*WHAT TO DO:*
Copy, without a single change, each line from the one that holds "Task: Click the" to the bottom of the entries below, and drop any pictures.

*STORED DATA:*
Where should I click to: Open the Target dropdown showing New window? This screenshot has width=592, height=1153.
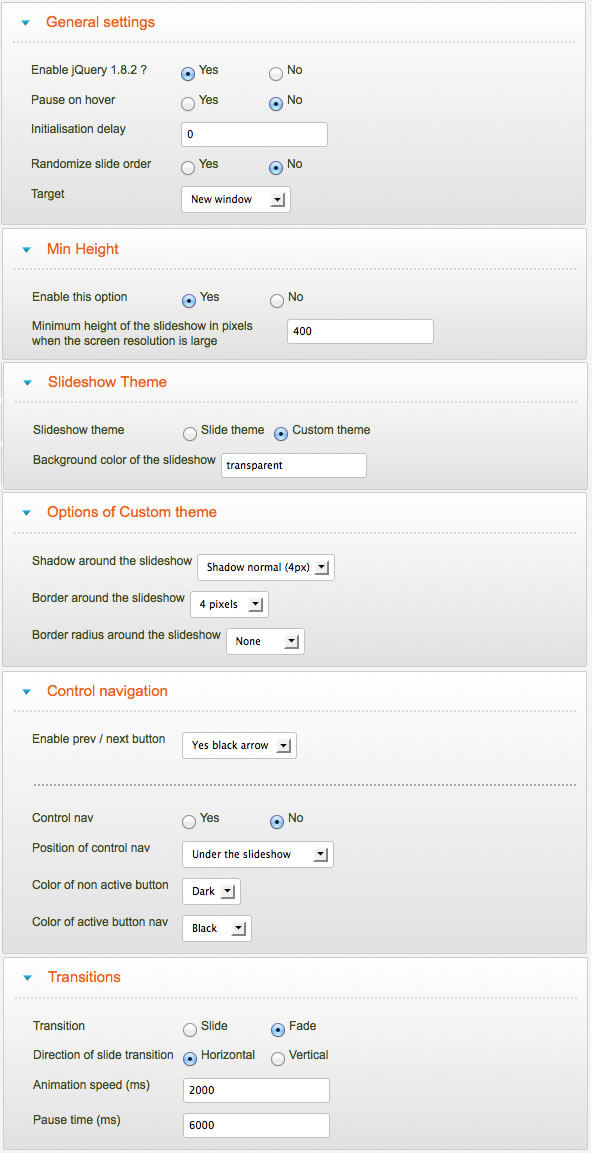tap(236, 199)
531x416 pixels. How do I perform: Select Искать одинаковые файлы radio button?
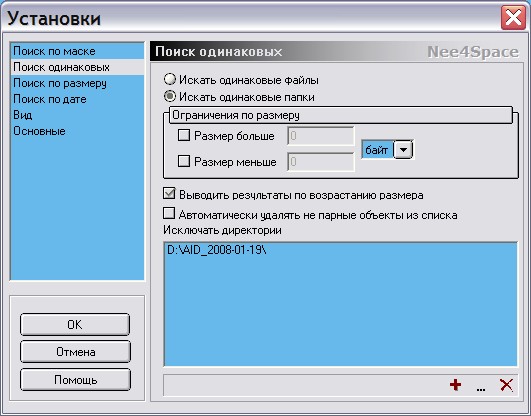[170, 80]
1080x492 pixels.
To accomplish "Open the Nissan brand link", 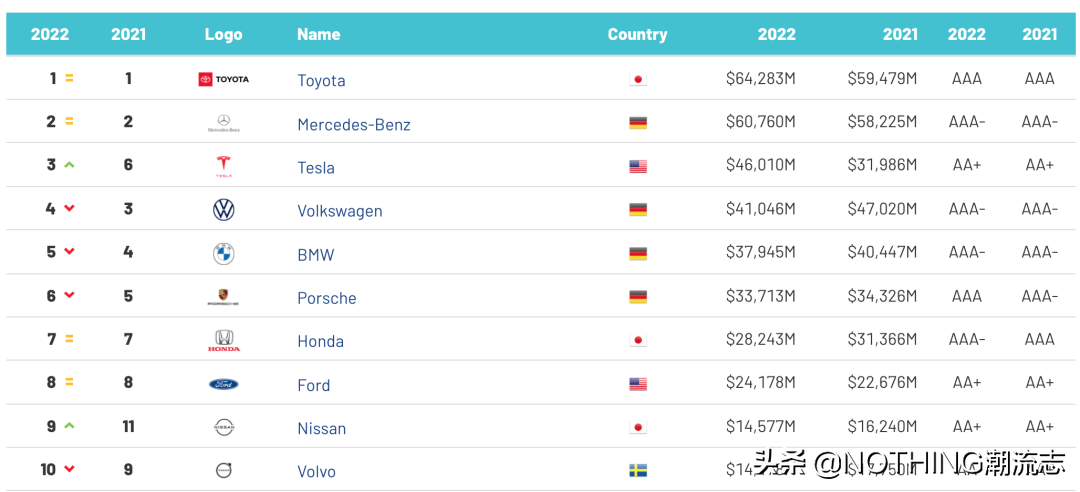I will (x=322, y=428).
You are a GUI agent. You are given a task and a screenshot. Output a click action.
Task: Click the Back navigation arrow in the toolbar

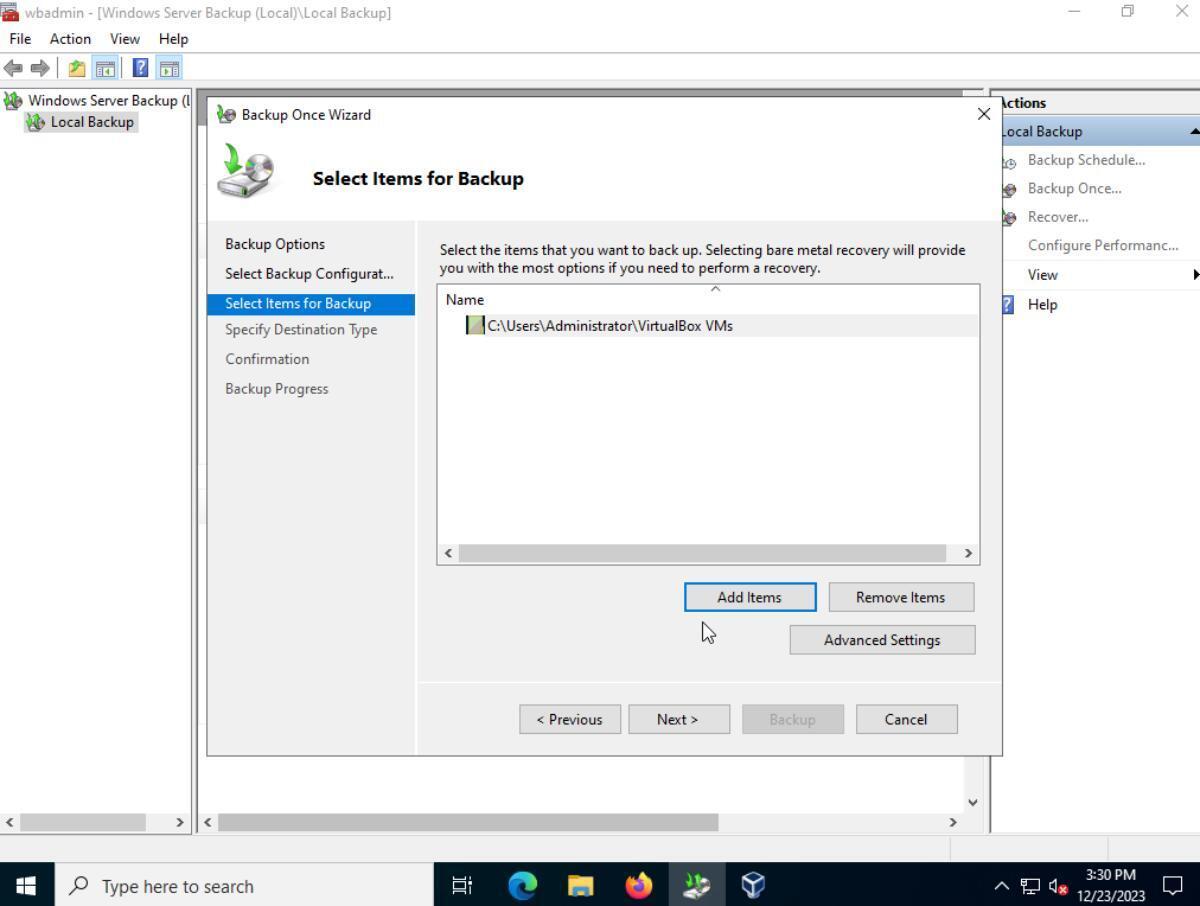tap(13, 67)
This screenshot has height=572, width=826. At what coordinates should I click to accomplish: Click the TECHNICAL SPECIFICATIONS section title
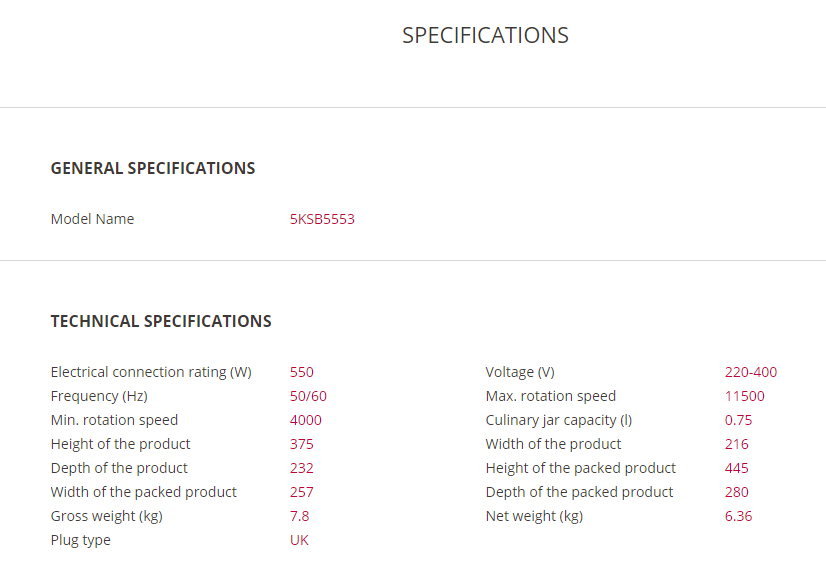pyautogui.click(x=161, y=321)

*WRITTEN SOLUTION:*
Task: Click the Back navigation arrow in the toolbar

tap(13, 67)
This screenshot has height=572, width=826. At what coordinates should I click to accomplish: Click the TECHNICAL SPECIFICATIONS section title
pyautogui.click(x=161, y=321)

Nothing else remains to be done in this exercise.